SUPPLIED DATA Start Marker
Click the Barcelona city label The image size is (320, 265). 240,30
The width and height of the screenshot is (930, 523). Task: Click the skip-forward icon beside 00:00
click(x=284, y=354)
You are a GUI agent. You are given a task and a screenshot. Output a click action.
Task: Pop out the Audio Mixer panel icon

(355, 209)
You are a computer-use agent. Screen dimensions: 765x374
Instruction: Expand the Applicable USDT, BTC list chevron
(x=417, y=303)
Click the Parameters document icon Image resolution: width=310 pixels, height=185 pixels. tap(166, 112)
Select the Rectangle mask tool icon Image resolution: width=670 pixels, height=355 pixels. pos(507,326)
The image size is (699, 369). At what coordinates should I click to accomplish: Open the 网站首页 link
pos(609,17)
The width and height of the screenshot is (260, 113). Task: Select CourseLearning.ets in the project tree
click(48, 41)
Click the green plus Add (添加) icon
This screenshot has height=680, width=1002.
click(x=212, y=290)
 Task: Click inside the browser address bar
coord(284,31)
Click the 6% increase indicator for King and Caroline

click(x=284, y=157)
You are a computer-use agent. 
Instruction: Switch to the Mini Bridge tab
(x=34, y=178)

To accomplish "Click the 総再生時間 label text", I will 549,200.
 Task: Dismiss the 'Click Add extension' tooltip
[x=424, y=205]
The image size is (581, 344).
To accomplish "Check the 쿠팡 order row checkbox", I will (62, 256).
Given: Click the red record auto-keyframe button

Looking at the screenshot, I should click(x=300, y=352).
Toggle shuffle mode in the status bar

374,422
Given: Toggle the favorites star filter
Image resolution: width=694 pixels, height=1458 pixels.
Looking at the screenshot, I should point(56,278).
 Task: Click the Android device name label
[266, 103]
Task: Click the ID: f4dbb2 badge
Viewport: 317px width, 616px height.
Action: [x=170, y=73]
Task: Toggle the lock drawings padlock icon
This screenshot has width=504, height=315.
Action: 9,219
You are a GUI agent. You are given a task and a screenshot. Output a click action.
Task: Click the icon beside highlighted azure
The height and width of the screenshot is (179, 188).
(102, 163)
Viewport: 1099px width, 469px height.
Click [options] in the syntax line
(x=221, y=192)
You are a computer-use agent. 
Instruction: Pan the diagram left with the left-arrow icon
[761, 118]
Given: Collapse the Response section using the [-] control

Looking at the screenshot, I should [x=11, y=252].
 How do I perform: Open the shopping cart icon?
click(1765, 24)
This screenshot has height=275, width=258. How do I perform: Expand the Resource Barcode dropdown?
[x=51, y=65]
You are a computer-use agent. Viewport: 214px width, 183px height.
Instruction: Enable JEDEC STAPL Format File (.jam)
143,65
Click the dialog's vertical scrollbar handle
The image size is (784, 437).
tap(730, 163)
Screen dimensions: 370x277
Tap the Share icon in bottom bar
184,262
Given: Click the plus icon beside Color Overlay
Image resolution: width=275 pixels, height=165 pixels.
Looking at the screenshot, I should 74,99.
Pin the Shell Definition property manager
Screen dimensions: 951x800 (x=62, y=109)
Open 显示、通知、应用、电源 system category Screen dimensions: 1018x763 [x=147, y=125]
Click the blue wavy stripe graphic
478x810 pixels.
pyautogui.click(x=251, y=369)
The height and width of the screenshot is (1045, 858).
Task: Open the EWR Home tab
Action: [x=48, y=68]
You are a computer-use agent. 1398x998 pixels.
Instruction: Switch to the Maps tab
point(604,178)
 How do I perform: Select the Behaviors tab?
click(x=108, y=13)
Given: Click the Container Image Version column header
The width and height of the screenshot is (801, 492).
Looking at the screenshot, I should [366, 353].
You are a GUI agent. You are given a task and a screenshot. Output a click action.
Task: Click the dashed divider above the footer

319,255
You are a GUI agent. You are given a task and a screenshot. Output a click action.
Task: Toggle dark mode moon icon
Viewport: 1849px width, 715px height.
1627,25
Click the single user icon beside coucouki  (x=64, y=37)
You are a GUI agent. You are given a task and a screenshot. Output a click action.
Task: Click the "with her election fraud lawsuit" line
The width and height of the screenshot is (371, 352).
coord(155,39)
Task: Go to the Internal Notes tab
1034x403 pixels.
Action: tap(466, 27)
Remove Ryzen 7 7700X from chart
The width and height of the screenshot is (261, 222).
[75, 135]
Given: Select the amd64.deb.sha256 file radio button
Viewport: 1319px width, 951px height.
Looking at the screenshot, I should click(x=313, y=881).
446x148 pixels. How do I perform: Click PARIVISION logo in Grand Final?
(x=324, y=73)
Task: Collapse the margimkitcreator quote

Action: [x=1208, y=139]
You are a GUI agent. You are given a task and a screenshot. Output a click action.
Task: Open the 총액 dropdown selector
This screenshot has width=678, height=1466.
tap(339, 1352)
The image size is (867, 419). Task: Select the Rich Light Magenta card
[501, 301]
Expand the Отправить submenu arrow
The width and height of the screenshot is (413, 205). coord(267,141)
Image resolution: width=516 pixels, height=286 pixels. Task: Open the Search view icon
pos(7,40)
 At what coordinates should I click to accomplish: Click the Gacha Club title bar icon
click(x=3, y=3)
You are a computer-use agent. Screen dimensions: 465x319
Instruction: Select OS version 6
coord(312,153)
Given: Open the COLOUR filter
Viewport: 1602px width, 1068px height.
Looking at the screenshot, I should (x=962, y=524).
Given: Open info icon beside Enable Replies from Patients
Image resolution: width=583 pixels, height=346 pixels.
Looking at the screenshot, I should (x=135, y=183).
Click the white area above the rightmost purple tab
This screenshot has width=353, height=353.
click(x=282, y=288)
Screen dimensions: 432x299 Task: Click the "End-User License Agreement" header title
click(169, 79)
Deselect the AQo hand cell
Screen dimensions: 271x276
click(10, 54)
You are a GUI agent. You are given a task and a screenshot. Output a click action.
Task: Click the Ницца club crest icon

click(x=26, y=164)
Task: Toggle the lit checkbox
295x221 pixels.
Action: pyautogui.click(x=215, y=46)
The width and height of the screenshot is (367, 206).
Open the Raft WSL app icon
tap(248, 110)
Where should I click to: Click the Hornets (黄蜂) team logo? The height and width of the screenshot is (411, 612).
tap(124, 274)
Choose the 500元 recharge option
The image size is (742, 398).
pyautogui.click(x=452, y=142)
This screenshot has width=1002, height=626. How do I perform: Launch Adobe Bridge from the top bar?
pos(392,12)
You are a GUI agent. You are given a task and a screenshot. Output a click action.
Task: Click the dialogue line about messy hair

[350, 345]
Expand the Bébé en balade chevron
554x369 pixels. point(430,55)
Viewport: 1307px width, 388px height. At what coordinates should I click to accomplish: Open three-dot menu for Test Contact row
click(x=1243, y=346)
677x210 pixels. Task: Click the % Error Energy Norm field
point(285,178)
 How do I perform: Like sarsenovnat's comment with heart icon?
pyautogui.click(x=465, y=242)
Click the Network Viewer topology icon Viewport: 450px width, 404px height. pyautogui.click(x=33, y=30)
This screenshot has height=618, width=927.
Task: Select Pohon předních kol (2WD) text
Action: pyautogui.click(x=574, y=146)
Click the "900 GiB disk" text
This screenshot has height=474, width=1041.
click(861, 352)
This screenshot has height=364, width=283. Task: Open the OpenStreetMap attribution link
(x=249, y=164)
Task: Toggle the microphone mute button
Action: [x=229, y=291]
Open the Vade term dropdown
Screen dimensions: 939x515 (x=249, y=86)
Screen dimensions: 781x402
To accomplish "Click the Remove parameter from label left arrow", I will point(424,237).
SUPPLIED DATA End Marker
_EXERCISE REQUIREMENTS_:
Show all lines from the entries that hold "checkbox".

_SOLUTION FOR THIS EXERCISE_:
To accomplish "Check the 쿠팡 order row checkbox", I will (62, 256).
Task: Toggle the lit checkbox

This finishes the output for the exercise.